(Kurze Übung) Gib den Abschnitt des Textes über Bürokratie, der bei "Frontal21 Bürokratie ohne" beginnt und bei "einer sinnlosen Bürokratie." endet, noch einmal wieder. Setze dabei "Druckerei" an die Stelle von "Gießerei".

(Vorgegebener Text)
>>>
Frontal21 Bürokratie ohne Sinn - Ein Land im Würgegriff
Nahezu im Stunden-Takt vermehren sich in Deutschland Gesetze, Verordnungen, Vorschriften und Ausführungsbestimmungen. Wie viele es davon in unserem Land mittlerweile gibt, kann niemand so genau sagen. Unter diesem Wust an Bürokratie leiden nicht nur Behörden und Beamte, sondern vor allem die kleineren Unternehmen. Wer plant, sich eine neue Existenz aufzubauen, kann schon mal im Dickicht der Bürokratie hängenbleiben. von Hans Koberstein, 16.09.2003
Till Casper ist der Chef einer Gießerei mit 90 Mitarbeitern. Der erfolgreiche Unternehmer sieht sich im Würgegriff einer sinnlosen Bürokratie.
Meldepflicht - und kein Ende in Sicht
Für Frontal21 zählt er nur einige der bürokratischen Meldepflichten seines Betriebes auf: "Monatsberichte für Betriebe im verarbeitenden Gewerbe, Gussberichte für Eisen, Stahl und Tempergießereien, vierteljährliche Produktionserhebung für Betriebe im verarbeitenden Gewerbe, vierteljährliche Verdiensterhebung für Arbeiter und Angestellte in Betrieben im verarbeitenden Gewerbe, Jahresverdiensterhebung im produzierenden Gewerbe, im Handel, bei Kreditinstituten und im Versicherungsgewerbe, Arbeitskostenerhebung im produzierenden Gewerbe, Handel und Dienstleistungsbereich." Seine Aufzählung will gar kein Ende mehr nehmen.
<<<
(Erfasste Angaben)
>>>
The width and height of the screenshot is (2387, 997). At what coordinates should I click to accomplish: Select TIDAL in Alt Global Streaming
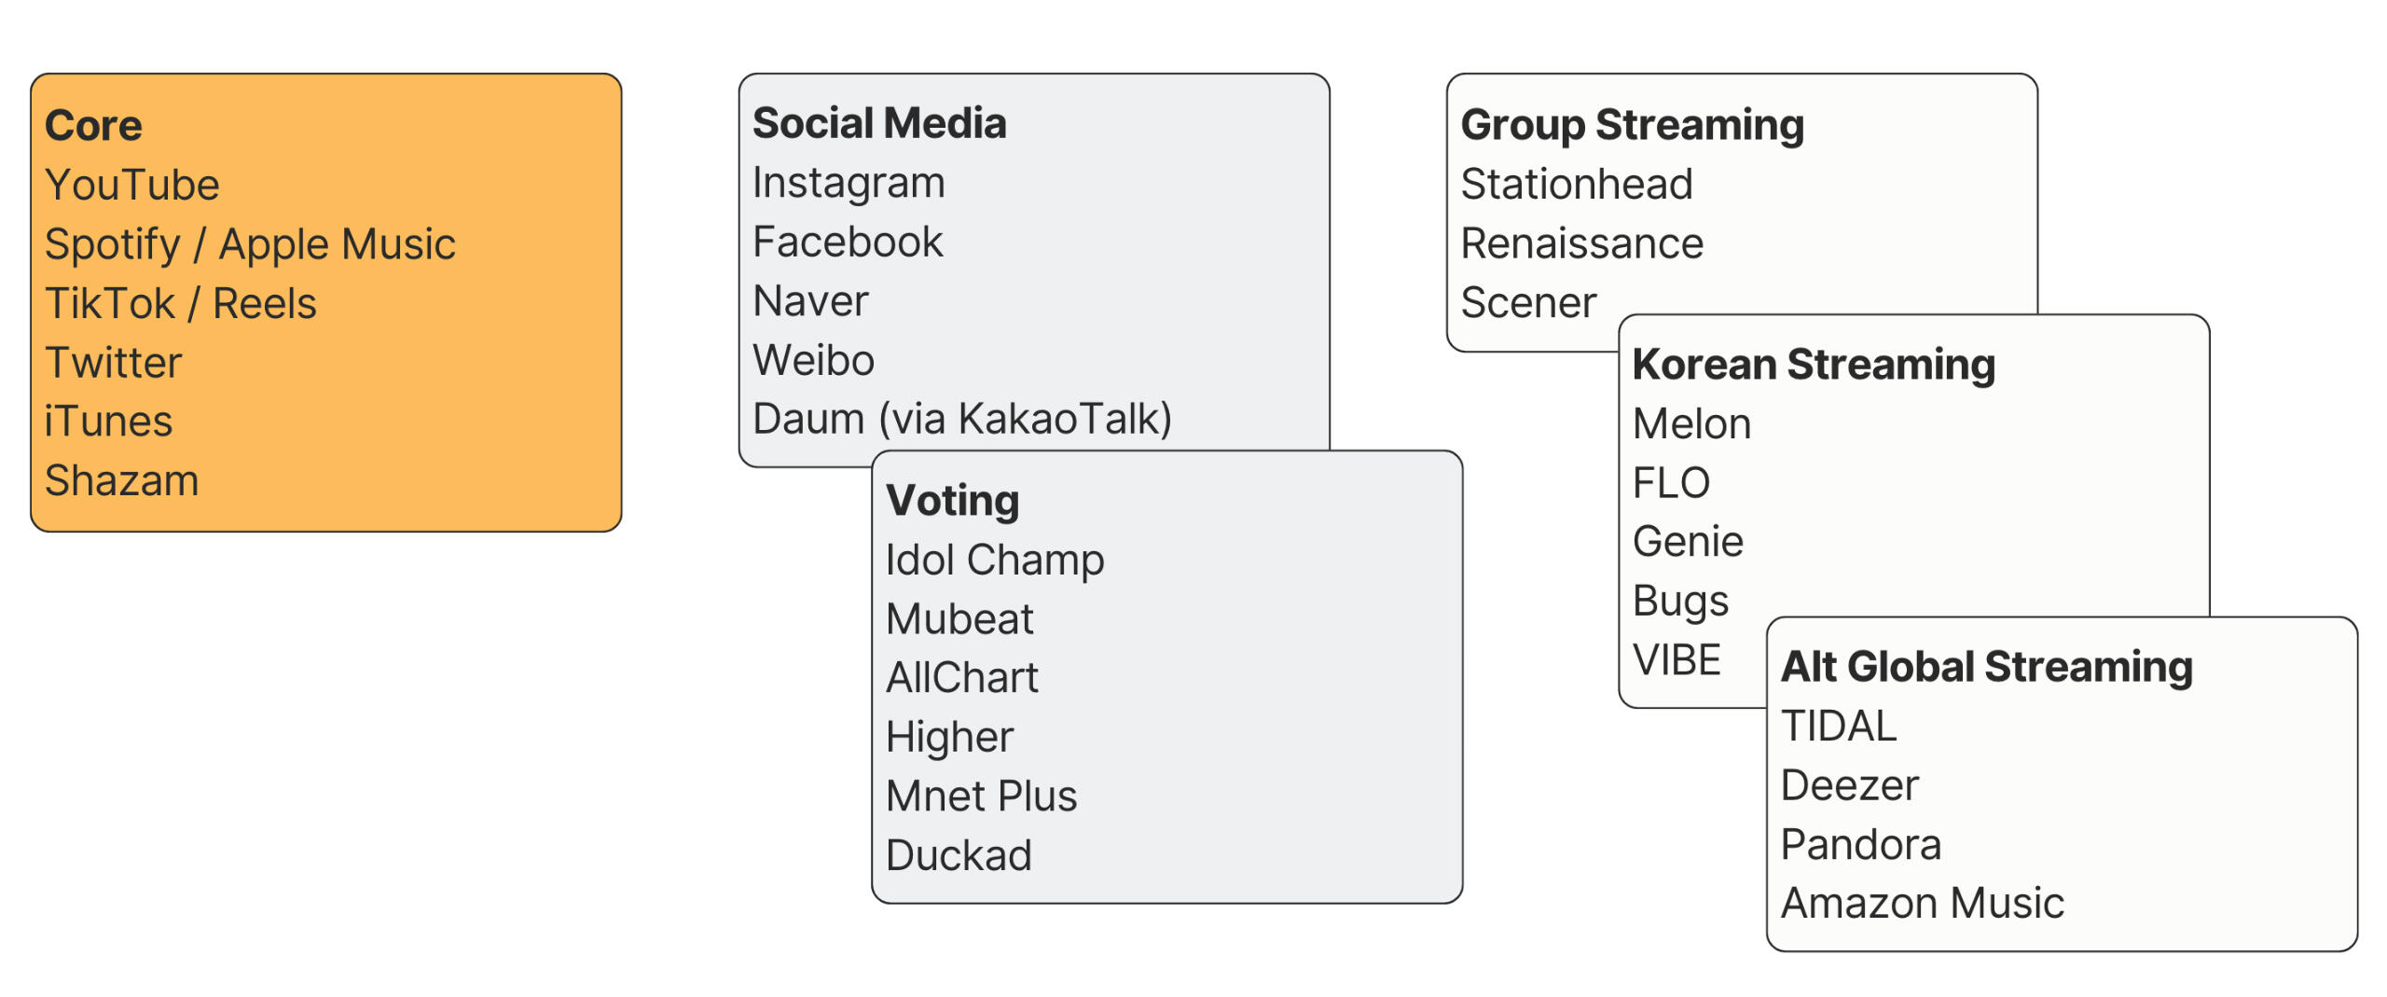pyautogui.click(x=1838, y=727)
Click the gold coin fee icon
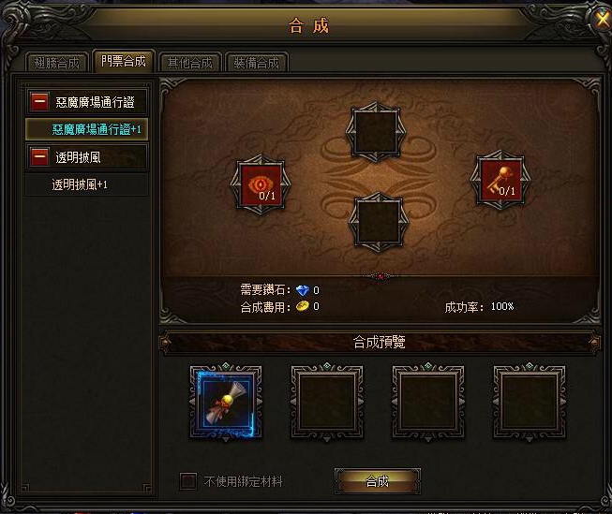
<<<
(Lösung zur Aufgabe)
Frontal21 Bürokratie ohne Sinn - Ein Land im Würgegriff
Nahezu im Stunden-Takt vermehren sich in Deutschland Gesetze, Verordnungen, Vorschriften und Ausführungsbestimmungen. Wie viele es davon in unserem Land mittlerweile gibt, kann niemand so genau sagen. Unter diesem Wust an Bürokratie leiden nicht nur Behörden und Beamte, sondern vor allem die kleineren Unternehmen. Wer plant, sich eine neue Existenz aufzubauen, kann schon mal im Dickicht der Bürokratie hängenbleiben. von Hans Koberstein, 16.09.2003
Till Casper ist der Chef einer Druckerei mit 90 Mitarbeitern. Der erfolgreiche Unternehmer sieht sich im Würgegriff einer sinnlosen Bürokratie.